* [Text provided]:
· · · ·

Motivated by the above descriptions, a multiobjective clustering technique requires choosing two or more objective functions, a suitable multiobjective optimization algorithm and an effective technique for solution selection from the set of Pareto-optimal solutions. We deal with the above mentioned problems by introducing two complementary clustering objectives. The details of the proposed multiobjective clustering algorithm and the selective ensemble strategy will be described in this section.

3.1 Analyze difference image using multiobjective clustering

The multiobjective clustering algorithm based on NNIA [32] has two main issues. First is antibody representation and the second is the choice of the cluster validity measures to be optimized.

· · · ·

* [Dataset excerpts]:
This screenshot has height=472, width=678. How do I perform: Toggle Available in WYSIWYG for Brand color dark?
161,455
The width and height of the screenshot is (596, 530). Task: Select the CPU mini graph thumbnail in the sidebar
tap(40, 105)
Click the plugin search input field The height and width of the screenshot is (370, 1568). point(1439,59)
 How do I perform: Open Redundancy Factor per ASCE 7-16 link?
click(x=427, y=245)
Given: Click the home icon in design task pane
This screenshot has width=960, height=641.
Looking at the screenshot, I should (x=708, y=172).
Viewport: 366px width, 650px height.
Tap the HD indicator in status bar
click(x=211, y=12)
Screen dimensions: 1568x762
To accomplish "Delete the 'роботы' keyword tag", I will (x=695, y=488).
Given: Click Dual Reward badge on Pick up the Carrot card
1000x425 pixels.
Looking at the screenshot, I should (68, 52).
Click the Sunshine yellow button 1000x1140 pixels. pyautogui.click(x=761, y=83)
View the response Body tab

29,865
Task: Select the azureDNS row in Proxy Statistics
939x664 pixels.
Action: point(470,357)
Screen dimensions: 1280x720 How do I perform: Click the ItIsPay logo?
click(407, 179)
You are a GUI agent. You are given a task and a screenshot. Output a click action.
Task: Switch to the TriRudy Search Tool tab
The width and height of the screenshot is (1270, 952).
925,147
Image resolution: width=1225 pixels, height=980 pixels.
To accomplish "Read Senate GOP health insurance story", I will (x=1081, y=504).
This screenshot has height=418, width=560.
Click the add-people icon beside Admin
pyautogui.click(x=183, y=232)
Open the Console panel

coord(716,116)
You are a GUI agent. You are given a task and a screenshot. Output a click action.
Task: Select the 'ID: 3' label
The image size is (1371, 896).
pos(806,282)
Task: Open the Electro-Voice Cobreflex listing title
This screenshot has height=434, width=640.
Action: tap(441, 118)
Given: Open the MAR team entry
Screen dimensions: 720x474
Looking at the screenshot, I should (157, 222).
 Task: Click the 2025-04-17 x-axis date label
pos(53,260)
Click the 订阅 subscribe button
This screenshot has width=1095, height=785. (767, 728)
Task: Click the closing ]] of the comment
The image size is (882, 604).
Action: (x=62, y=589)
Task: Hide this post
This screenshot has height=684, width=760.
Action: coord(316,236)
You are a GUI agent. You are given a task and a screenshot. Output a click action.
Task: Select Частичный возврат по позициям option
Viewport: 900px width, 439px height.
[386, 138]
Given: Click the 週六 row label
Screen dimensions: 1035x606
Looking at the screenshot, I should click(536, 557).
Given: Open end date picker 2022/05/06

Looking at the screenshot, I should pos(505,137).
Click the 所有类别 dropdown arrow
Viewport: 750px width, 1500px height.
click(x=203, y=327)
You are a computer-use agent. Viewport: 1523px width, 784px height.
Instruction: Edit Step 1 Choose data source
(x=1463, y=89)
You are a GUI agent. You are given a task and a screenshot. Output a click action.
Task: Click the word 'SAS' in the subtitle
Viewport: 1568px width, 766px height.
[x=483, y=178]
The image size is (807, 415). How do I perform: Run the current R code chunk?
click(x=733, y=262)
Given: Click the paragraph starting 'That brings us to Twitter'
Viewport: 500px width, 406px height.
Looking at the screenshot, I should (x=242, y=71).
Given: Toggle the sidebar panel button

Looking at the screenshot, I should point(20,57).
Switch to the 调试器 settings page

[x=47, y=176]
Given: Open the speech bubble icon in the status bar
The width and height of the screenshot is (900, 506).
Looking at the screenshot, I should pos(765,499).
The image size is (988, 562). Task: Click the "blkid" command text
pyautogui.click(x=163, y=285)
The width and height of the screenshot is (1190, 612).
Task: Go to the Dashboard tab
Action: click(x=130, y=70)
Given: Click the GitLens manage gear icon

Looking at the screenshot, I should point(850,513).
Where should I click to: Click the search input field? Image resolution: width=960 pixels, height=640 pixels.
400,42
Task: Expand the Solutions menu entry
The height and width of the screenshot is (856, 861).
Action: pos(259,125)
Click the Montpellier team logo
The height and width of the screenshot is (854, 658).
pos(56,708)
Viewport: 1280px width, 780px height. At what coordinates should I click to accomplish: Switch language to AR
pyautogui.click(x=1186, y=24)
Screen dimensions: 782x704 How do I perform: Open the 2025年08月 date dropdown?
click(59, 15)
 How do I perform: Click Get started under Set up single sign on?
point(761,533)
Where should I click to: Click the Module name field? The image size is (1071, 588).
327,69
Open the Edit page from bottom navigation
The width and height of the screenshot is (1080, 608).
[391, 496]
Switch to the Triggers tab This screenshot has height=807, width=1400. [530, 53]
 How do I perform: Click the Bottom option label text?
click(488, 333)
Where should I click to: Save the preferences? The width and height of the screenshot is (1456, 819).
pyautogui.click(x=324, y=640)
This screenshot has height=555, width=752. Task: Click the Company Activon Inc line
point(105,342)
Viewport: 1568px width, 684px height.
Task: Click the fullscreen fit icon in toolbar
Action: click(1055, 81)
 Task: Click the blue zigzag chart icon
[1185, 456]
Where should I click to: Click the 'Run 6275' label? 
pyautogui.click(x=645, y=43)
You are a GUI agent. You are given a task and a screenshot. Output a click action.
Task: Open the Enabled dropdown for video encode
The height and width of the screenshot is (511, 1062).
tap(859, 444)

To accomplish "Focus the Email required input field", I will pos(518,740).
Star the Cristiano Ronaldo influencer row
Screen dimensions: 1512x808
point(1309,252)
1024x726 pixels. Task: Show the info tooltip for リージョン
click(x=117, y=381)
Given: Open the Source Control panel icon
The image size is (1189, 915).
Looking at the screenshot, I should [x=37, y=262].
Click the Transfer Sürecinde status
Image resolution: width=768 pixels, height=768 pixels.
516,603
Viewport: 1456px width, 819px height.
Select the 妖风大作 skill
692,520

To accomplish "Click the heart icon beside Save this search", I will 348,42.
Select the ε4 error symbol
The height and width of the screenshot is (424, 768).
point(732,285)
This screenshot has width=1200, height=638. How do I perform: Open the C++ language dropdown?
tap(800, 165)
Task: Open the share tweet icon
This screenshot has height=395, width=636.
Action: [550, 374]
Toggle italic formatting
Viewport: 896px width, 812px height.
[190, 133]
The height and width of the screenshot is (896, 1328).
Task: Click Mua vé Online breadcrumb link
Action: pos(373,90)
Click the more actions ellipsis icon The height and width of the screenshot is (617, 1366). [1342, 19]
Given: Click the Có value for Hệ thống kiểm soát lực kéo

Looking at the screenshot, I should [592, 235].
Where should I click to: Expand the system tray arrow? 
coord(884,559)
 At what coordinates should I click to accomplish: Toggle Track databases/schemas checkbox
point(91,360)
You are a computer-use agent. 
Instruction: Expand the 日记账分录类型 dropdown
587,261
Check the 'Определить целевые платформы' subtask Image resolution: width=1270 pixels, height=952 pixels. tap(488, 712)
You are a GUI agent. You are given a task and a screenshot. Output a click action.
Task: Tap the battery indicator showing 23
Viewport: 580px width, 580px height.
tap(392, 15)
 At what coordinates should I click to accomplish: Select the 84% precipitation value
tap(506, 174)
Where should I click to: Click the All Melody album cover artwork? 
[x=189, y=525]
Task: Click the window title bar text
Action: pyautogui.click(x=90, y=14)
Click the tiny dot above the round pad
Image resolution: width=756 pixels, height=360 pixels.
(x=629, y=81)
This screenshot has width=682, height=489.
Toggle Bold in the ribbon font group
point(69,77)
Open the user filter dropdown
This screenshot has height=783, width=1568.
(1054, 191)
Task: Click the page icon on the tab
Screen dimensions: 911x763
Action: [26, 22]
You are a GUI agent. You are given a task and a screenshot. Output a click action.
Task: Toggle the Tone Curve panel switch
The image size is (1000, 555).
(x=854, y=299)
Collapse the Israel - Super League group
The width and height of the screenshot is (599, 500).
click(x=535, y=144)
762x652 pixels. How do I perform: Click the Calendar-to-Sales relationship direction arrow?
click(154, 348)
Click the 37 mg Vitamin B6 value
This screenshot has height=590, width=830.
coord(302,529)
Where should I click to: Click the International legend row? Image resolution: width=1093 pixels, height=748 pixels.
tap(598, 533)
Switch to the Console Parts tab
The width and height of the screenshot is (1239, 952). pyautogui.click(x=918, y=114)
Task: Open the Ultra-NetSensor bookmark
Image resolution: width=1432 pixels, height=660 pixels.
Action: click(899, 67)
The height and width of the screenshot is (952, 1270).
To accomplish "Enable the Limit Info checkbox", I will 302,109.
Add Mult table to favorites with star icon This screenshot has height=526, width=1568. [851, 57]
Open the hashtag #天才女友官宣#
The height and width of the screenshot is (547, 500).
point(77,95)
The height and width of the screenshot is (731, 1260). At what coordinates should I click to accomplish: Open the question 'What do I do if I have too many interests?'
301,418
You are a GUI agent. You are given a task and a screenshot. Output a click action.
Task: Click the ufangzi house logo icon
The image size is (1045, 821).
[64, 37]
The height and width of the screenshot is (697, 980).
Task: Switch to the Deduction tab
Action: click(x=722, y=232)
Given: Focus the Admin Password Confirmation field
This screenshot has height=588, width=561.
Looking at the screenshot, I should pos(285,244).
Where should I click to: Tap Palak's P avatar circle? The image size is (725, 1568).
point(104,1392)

· · · ·

* [Your objective]:
Pick up the passage on multiobjective clustering after its last sentence and continue it. The records were drawn from a separate source.

* [Answer section]:
3.1.1 Initialization

There are two popular strategies for antibody representation: point-based and center-based. In point-based encoding [38], the length of an antibody is the same as the number of pixels. So point-based encoding techniques suffer from large antibody lengths and hence slow rates of convergence. Here, we adopt center-based encoding, which cluster centers are encoded into antibody. Each antibody is of length \(k\times \hbox {d}\), where \(\hbox {d}\) is the dimension of the image data. Here, \(k\,=\,2\) (two classes: change and unchanged), thus, it usually has a faster convergence rate than point-based encoding techniques. And we adopt real-valued presentation.

3.1.2 Objective functions for clustering

For the clustering objective functions, we are interested in selecting optimization criteria that reflect different aspects of a good clustering solution. In order to express cluster compactness aimed at enhancing the cluster performance we compute the overall deviation of a partitioning. This is simply computed as the overall summed distances between pixels and their corresponding cluster centers. This criterion is similar to the well-known criterion of intra-cluster variance. As an objective, variance should be minimized, is defined as [18]

$$\begin{aligned} J_m =\mathop \sum \limits _{i=1}^N \mathop \sum \limits _{k=1}^c u_{ki}^m \left\| {x_i -v_k } \right\| ^{2} \end{aligned}$$
(3)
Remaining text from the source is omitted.